I am not following your story about modeling policies versus real world happenings. I, like all modelers I know, don't believe we have perfect foresight. But we critique each other based on performance over time and subjecting ourselves to rigorous critique by independent, anonymous experts - as part of the peer-review publishing process. You hane an alternative, better approach?
Statistics on carbon in fuels - and hence in emissions - is no different whether we are using carbon tax, cap-and-trade or regulations, so I fail to see your next point.
No, David's analysis is pretty close to other people modeling the California policies, both within and outside of the state. These policies in combination are having a bigger percentage reduction effect than BC's carbon tax. Of course, the issue is stringency, so this is a false discussion anyway. A more stringent carbon tax will do more than a less stringent cap-and-trade, and vice versa.
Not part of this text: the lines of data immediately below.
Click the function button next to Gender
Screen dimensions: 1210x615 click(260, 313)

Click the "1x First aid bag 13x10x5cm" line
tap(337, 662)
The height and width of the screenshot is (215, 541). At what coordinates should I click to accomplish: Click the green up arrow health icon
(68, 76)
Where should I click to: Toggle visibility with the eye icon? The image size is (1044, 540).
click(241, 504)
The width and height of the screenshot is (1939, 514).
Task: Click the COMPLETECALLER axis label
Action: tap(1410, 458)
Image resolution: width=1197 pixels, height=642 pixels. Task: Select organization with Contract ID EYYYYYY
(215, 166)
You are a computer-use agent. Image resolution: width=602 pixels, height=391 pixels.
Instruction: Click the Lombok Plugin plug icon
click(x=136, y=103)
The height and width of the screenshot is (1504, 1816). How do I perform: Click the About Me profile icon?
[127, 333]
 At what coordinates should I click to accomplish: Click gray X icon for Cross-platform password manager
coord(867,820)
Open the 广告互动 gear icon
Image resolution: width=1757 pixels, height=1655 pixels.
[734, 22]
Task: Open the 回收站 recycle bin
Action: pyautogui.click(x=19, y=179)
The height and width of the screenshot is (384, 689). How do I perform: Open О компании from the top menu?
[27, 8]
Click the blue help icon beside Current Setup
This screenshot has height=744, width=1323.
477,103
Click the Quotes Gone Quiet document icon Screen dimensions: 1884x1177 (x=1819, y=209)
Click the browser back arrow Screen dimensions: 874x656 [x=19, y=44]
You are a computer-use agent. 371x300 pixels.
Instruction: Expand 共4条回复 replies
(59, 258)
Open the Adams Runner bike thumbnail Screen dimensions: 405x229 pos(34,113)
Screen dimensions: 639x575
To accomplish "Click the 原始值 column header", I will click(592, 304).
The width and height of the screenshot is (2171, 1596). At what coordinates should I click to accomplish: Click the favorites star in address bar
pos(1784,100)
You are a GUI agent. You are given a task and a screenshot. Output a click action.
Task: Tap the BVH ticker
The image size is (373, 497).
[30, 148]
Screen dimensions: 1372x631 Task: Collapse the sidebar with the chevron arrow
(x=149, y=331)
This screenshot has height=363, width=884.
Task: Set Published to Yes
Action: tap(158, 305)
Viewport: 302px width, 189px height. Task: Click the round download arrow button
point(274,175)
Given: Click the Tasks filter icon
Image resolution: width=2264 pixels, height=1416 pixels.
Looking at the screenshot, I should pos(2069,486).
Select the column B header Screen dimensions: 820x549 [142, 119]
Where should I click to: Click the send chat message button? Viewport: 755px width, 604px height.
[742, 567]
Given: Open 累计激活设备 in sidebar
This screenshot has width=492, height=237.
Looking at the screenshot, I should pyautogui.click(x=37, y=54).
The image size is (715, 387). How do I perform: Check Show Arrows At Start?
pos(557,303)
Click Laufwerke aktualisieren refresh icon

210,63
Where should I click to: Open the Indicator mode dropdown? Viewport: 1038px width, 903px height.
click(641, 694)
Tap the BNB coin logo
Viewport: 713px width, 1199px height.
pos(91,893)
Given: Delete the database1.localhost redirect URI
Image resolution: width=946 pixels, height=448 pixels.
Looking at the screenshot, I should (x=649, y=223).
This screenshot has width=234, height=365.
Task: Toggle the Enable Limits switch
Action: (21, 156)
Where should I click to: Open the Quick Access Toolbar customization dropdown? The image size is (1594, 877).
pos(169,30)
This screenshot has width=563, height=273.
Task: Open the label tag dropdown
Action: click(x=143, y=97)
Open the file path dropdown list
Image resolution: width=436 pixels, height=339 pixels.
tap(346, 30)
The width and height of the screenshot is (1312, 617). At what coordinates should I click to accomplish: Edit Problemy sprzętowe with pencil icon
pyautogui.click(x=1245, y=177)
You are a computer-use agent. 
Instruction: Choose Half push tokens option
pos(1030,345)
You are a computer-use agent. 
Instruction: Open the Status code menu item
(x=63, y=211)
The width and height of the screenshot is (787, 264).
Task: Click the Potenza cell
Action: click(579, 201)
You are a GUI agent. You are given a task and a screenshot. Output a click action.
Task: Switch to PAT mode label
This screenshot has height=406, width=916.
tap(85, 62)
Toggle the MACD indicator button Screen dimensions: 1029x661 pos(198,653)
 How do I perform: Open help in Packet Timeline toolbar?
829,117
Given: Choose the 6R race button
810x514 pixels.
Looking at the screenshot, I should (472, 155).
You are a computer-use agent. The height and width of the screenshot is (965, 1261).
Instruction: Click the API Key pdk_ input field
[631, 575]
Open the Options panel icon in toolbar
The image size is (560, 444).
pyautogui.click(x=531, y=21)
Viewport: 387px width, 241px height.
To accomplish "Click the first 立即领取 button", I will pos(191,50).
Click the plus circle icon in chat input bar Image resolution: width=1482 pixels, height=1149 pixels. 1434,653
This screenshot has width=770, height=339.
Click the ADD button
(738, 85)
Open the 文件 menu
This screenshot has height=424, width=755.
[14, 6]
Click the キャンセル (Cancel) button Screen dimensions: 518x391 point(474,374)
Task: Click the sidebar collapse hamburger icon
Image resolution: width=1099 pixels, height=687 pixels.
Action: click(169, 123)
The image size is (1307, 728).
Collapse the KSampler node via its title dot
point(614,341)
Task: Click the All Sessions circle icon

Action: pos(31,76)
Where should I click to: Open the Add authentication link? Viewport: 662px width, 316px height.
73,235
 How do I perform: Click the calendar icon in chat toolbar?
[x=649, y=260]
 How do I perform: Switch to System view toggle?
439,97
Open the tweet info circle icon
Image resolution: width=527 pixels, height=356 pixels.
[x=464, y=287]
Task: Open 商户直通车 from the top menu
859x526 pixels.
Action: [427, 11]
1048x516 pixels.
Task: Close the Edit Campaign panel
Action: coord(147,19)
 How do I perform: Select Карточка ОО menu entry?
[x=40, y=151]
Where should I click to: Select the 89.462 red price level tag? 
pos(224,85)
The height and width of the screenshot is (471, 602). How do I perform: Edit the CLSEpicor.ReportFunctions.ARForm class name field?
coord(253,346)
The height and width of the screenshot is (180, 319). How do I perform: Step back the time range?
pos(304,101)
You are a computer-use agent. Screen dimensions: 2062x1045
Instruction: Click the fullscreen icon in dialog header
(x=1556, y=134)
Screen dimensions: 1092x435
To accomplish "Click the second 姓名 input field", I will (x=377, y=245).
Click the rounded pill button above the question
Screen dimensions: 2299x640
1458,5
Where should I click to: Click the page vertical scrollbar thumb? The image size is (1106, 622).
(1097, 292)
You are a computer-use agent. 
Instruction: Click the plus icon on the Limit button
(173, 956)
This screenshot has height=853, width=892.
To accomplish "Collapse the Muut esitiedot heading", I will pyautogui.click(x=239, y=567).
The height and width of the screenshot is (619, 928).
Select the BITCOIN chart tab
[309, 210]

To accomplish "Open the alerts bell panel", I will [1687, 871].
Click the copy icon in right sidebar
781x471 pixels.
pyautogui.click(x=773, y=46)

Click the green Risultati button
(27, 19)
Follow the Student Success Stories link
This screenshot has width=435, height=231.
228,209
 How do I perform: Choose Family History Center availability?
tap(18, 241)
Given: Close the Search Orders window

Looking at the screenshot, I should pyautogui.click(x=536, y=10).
Public opinion in BC has not flipped flopped in the surveys I have seen. It was slightly positive to the carbon tax when first announced, then went slightly negative as oil prices rose in 2008, then went slightly positive again. But I note that most opinion polls are designed by people who want a certain outcome. My PhD student recently surveyed 400 British Columbians on carbon tax and other policies. What was interesting was that the carbon tax had about something like 40% of people strongly opposed. In contrast, our zero-emission electricity regulation, which stopped two coal plants and a natural gas plant that were about to be built in 2007-2008, has had a much bigger effect on emissions than the carbon tax and yet has only 1% of people were opposed to it. (More than 95% had no idea it existed.) Even without surveys like we do, astute politicians can sense this. And I think this helps explain why not a single North American jurisdiction has copied the BC carbon tax. Maybe one day. Like you, I hope so. But meanwhile, I am ready to support whatever compulsory policy we can get a politician to implement. Most likely we will get nothing. Let's not make bad odds even worse by insisting on a particular policy.